4. “That to secure these rights, Governments are instituted among Men. . . .” Another overlooked line, which is of greatest relevance to our discussion of the first underlying assumption of the Constitution: the assumption of natural rights. Most emphasis today is placed on “the consent of the governed” passage that follows. But both parts of this sentence need to be reconciled. This part identifies the end of governments as securing the natural rights which the previous sentence affirms is the measure against which all government—whether of Great Britain or the U.S.—will be judged.

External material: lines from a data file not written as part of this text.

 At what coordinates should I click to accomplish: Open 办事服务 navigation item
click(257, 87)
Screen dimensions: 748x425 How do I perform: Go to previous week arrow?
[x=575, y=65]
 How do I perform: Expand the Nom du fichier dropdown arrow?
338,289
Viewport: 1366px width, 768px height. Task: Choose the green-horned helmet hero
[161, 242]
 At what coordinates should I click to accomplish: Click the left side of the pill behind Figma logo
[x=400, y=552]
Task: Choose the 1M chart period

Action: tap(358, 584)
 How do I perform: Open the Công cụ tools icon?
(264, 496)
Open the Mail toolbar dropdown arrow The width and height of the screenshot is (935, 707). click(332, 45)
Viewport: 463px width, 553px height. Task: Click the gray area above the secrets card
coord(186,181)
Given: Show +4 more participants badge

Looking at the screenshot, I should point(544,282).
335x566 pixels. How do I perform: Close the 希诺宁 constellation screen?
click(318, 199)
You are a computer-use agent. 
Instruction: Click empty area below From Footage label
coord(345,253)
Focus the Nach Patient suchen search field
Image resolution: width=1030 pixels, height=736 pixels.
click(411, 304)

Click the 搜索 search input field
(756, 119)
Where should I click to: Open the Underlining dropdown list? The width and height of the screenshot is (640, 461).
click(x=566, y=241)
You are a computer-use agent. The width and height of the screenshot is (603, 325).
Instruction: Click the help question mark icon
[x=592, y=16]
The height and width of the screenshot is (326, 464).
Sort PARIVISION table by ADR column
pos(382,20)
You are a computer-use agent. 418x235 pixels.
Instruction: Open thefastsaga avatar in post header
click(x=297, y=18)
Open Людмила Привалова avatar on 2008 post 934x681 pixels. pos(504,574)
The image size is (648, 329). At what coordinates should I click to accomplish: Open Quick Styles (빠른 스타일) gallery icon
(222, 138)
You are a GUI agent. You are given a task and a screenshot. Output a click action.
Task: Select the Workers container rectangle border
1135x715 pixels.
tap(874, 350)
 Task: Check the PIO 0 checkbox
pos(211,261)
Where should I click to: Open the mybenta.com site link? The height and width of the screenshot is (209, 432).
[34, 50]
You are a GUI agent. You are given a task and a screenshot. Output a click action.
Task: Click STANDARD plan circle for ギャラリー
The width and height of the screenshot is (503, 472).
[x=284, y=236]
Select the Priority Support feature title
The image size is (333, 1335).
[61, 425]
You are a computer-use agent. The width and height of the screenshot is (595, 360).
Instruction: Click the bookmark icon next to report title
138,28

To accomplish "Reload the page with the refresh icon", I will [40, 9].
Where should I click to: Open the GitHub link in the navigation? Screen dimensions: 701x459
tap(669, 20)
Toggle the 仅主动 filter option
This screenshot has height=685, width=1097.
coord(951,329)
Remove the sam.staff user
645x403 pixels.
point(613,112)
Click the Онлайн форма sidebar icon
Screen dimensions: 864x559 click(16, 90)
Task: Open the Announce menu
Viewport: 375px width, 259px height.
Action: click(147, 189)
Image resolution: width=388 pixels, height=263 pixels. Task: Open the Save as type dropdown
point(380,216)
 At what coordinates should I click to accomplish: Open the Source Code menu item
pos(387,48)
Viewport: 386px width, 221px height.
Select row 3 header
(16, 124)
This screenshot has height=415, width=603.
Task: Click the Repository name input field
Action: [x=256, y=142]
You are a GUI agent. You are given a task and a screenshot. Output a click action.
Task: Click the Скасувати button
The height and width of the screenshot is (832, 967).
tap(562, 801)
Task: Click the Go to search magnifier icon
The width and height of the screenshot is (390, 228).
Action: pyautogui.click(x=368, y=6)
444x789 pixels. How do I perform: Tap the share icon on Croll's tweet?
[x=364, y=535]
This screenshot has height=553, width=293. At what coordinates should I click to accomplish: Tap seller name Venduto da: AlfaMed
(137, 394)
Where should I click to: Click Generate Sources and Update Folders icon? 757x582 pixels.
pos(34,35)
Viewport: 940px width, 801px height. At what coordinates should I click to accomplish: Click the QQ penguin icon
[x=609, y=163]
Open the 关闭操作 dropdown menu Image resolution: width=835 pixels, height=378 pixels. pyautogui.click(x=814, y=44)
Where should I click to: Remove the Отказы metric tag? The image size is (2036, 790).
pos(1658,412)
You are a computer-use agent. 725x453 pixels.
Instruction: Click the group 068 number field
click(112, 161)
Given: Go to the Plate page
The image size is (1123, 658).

5. “. . . deriving their just powers from the consent of the governed.” Today, there is a tendency to focus entirely on this portion of the sentence to the exclusion of the first part, but we should recognize both parts are there and do not mean the same thing. Although the ultimate criteria of legitimate governance is the protection of natural rights, this affirms that particular governments only gain jurisdiction to protect these rights by the consent of those who are governed. The “consent of governed” is a different idea from protecting rights. It is how to get government up and running. But it is a problematic idea in terms of rights. If you emphasize consent and de-emphasize rights, government gets empowered to do anything in the name of the people, so long as it can claim the “consent of the governed,” which is never going to be the actual consent of each and every person. So there is a tension between the first and second parts of the sentence.The concept is inherently limited by a natural law context. This is true in Locke, too, although he is not as explicit: a social contract can't legitimately do anything that people happen to agree to do. It can't abrogate property rights, for example: for Locke, those are pre-political natural rights, and any state that presumed to invalidate them is no longer legitimate.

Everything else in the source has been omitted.